DOCUMENT EXCERPT:
::::::::

Saint Patrick’s day always draws crowds to Omaha’s Irish pubs and establishments. But one popular holiday drink—the Irish Car Bomb—carries more baggage than patrons may realize.

The Irish Car Bomb is typically made by dropping a shot of Irish cream and whiskey into a pint of stout.

The drink’s name references the “bomb shot” style of drink and the car bombings that plagued Ireland throughout the conflicts collectively known as the Troubles. The Troubles were mainly composed of fighting between British security forces, loyalists and Irish Republic fighters.

Fighting lasted for decades, almost up until the end of the 20th century. Many of those impacted are still alive today.

UNO professor Hugh Reilly has written multiple books about Irish history and culture. Reilly has been to Ireland many times while visiting friends or working on Irish-related writing.

“For those of use who know people who were personally affected by the ‘The Troubles,’ it’s not something to joke about,” Reilly said. “I suspect it originated in some American city, possibly around Saint Patrick’s day, as a way to sell more drinks to people who are ‘temporarily Irish.’”

::::::::

EXTRACTED RECORDS:
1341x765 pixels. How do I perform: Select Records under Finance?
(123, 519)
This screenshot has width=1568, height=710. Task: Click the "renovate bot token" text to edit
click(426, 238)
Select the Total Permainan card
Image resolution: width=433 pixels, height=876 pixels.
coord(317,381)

::::::::

WHAT TO DO:
**1.** Answer these from the article about the Irish Car Bomb drink:
(a) What is dropped into a pint of stout to make the drink?
(b) Which groups mainly did the fighting in the Troubles?
(c) In what kind of place does Hugh Reilly suspect the drink originated?
**2.** In the article about the Irish Car Bomb drink, turn the paragraph beginning "The drink's name references" into a short bulleted list that keeps its main facts.
**3.** Carry on the article about the Irish Car Bomb drink, starting after its final sentence.

EXERCISE RESPONSES:
**1.**
(a) A shot of Irish cream and whiskey.
(b) British security forces, loyalists and Irish Republic fighters.
(c) Some American city.

**2.**
- The name refers to the "bomb shot" style of drink.
- It also refers to the car bombings that plagued Ireland during the Troubles.
- The Troubles were mainly fighting between British security forces, loyalists and Irish Republic fighters.

**3.**
Despite the bloody history referenced in the name, Saint Patrick’s Day revelers can easily find local bars and pubs advertising their Irish Car Bombs. The Benson-area Burke’s Pub is just one of Omaha’s pubs offering cheap Irish Car Bombs on Saint Patrick’s Day.

Reilly said that Omaha’s local Brazen Head Irish Pub (named after the famous Dublin pub) took the drink off their menu after being asked by Irish culture organization to remove it.

It would be difficult to ignite a proper appreciation of Irish culture by the masses celebrating the holiday—but at the very least, participants should be made aware of how a drink name can carry serious weight.

Drinking a pint with a bomb shot of Irish cream and whiskey is inherently bad—but joking about the realities faced by the Irish in the not-so-distant past is. Consider switching up your bar order this Saint Patrick’s Day by calling the drink by an alternative name, such as Irish Slammer or even just Irish Bomb.